On personal trips, it was a very different experience. I was basically broke-ass, staying on the couch of a high-school friend who had moved there. But…it was SO much more fun. I remember going to Wigstock in Tompkins Square park (when it was still a place you would not go after dark), searching for the perfect vintage Levi’s 501s at Antique Boutique, staring in the marvelous windows at Barneys and Bergdorfs, and buying my Doc Martins at discount on W. 8th. While it wasn’t unusual to see celebrities and models going about their business, one memory stands out of seeing Ed Lover dancing at Wetlands (for some reason I thought that was oddly hilarious). At that time, I could still drink well enough to keep up with my friend (who, as a guy, should have had a much higher tolerance than me), as we would flit from bar to bar, going more underground as it got later and later. Ah, to be that young and spirited again.

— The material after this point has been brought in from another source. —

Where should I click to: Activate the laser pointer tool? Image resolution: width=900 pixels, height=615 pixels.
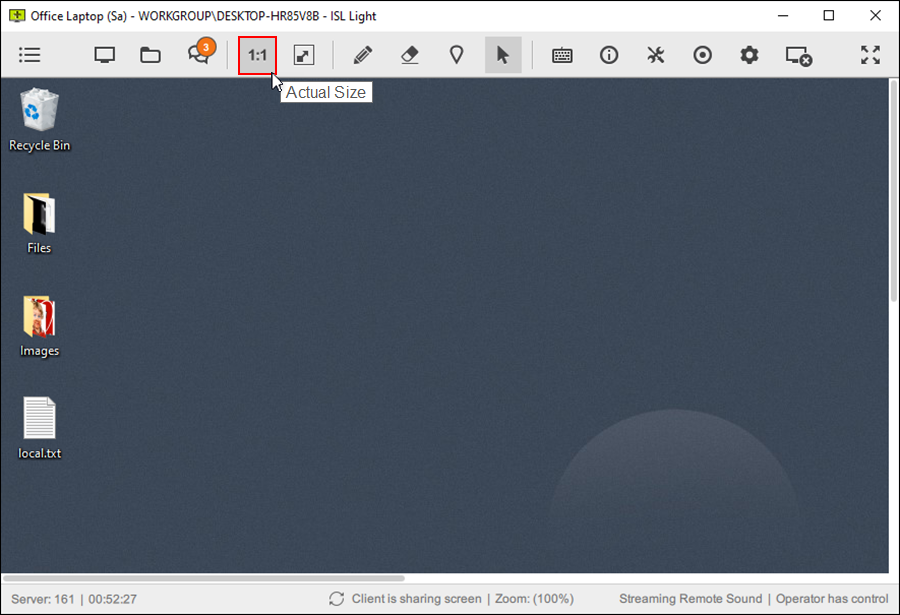click(x=456, y=55)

Aaaanyway…we used to frequent a place called Dojo’s in the East Village. It was just downstairs from his roachy apartment on St. Marks, and they had healthy food for crazy cheap. One of my favorite things was their Carrot Ginger dressing — a bright/tangy/sweet thick sauce that we’d pour on salads, dip things in, and basically lick from the bowl. That stuff was amazing.

Just today, I was at Trader Joes, and got a prepackaged salad that had a very similar dressing, sparking memories of the original, which I haven’t had since my last visit to Dojo’s in the 90s. And now I can’t stop thinking about it. Then I look at the ingredients on the package and realize there isn’t any reason why I can’t make a jar (or a gallon) of this at home. A little more googling™ and next thing I know Gwyneth Paltow is serving up a recipe that looks pretty much spot on. Her version comes via GOOP, where she exhuberantly exclaims: “This dressing is the jam!” Oh Gwynnie!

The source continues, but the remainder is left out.